German counterattacks overran the commando rear headquarters and an attack across the road linking Escures and Port en Bessin cut off the troop holding Escures. The strength of the commando in the port had by now been reduced to 280 men, many of whom were wounded, but a problematical ammunition shortage was alleviated by the arrival of several members of No. 522 Company of the Royal Army Service Corps, who drove supplies through German machine gun and tank fire. The German defences in the harbour area consisted of dispersed strongpoints, which the marines attacked individually, and gradually the harbour was cleared in a series of costly attacks. The Flak ships continued to fire and ammunition ran low. Captain Terry Cousins led reconnaissance patrol towards the eastern feature and found an undefended zigzag path up to the fortifications at the top. With darkness falling, Cousins led a party of four officers and 25 men up the hill without being seen, and surprised the defenders, who were thrown into confusion. The marines then encountered a concrete bunker, which Cousins and four men rushed. Cousins was killed by a grenade and the men accompanying him were wounded but the German bunker was captured. Outnumbered four to one by the Germans, the marines fought their way up the feature through the concrete, entrenchments, mines and barbed wire defences. The German positions were captured individually, and before dawn the eastern feature had been occupied. The fall of the eastern feature persuaded the remaining Germans on the western feature to surrender. The commandos reoccupied Escures, and at 04.00 on 8 June, the garrison commander and 300 men surrendered.

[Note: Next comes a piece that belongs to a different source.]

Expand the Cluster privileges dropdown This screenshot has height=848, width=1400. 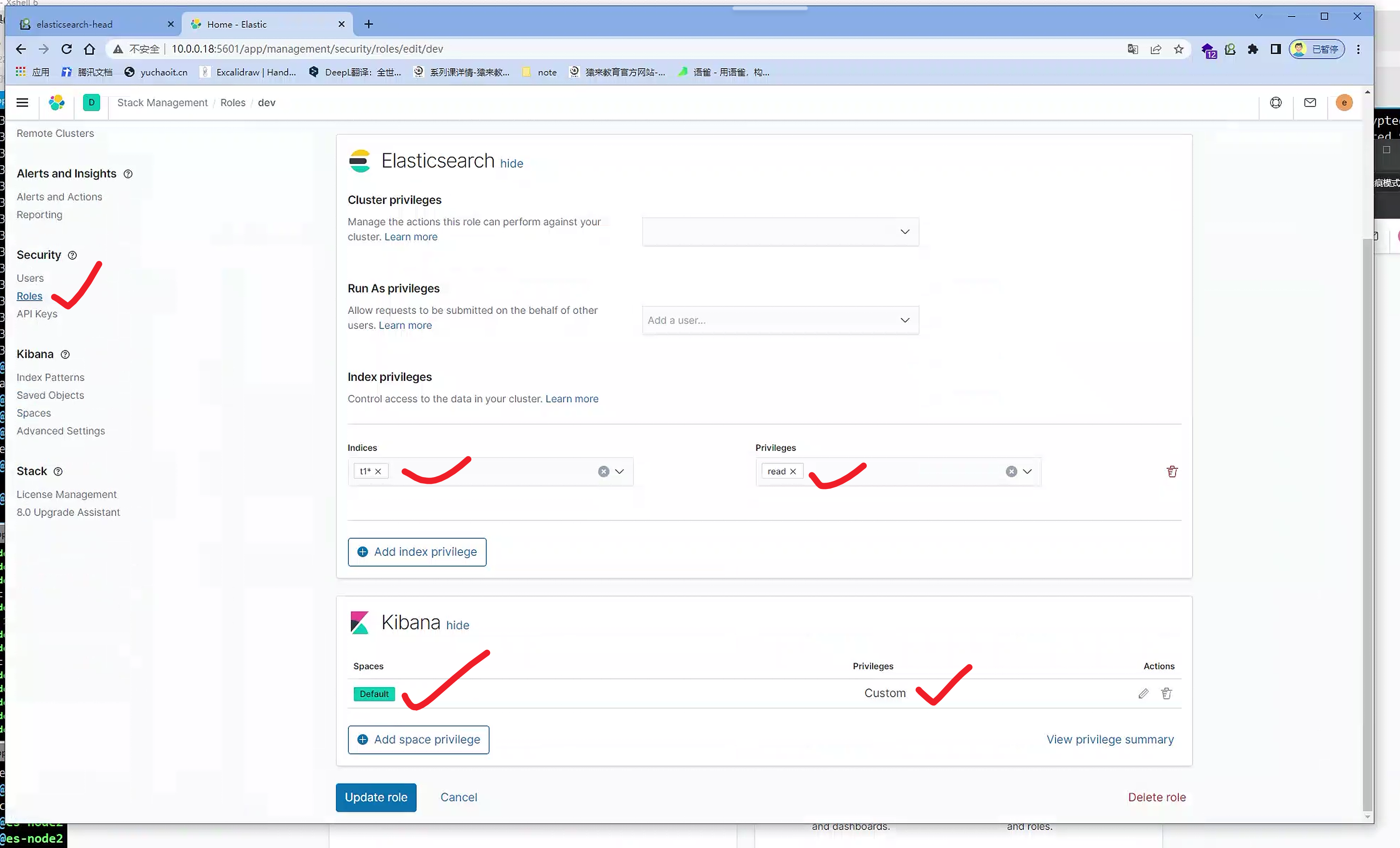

By 8 June, No. 47 Commando had been reduced to a strength of some 200 men, was ordered to move into the area of Douvres la Délivrande and was then further ordered to move to the east of the Orne river in order to reinforce Major General R. N. Gale’s British 6th Airborne Division.
No. 47 (Royal Marine) Commando’s losses in 'Aubery' totalled 136 men in the form of 46 killed and 70 wounded.